Safrole, found in the volatile oil, is a potential carcinogen; however, no specific cases of carcinogenesis have been reported.
High doses of dong quai volatile oil have been reported to cause nephrosis in rats but there are no reports in humans.
Case reports suggest the elevations in prothrombin and INR may occur when dong quai is used with warfarin — use caution if used concurrently with warfarin.
Contraindications and Precautions
Because dong quai may have oestrogenic effects, women with hormone-sensitive tumours, endometriosis and uterine fibroids should avoid using dong quai.
Dong quai may stimulate uterine contractions and is therefore contraindicated in pregnancy.
Practice Points / Patient Counselling
• Dong quai is a popular Chinese medicine used widely to relieve menopausal symptoms; however, controlled trials in humans are lacking. In practice, dong quai is prescribed together with other herbs and may be effectivewhen used in this way.
• Evidence of oestrogenic activity is contradictory.
• Care is required in people using drugs that affect blood clotting.
• Dong quai is generally safe when used appropriately.

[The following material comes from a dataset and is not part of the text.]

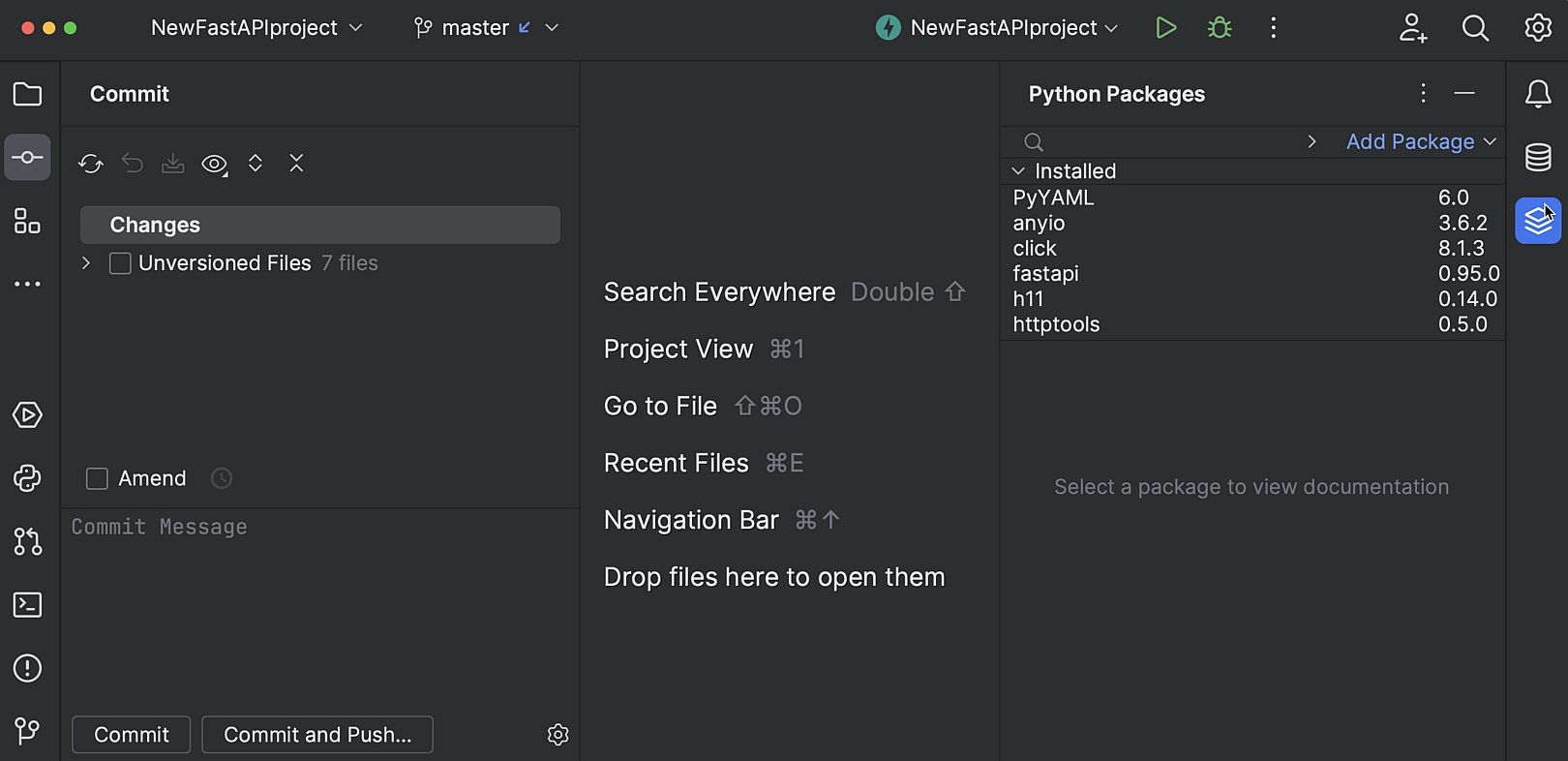
Task: Open the master branch dropdown
Action: (x=486, y=28)
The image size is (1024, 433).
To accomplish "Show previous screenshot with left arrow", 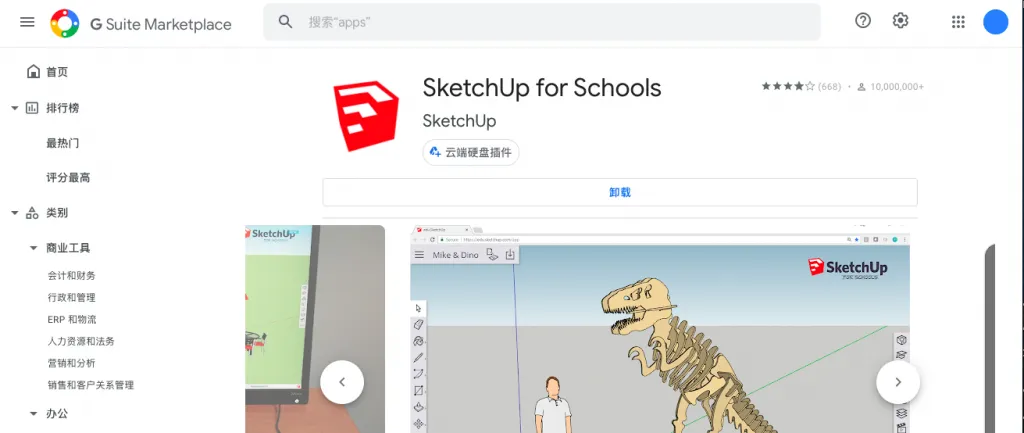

Answers to Patients’ Frequently Asked Questions
What will this herb do for me?
Dong quai has a long history of use as a women’s tonic. Although conclusive evidence is lacking, dong quai is used in conjunction with other herbs to assist in menopausal and menstrual complaints, and may be effectivewhen used in this way.
When will it start to work?
It is difficult to predict from the available scientific research.
Are there any safety issues?
Dong quai appears to be relatively safe but care should be taken in people using drugs that affect blood clotting or in pregnancy and conditions that are hormone sensitive.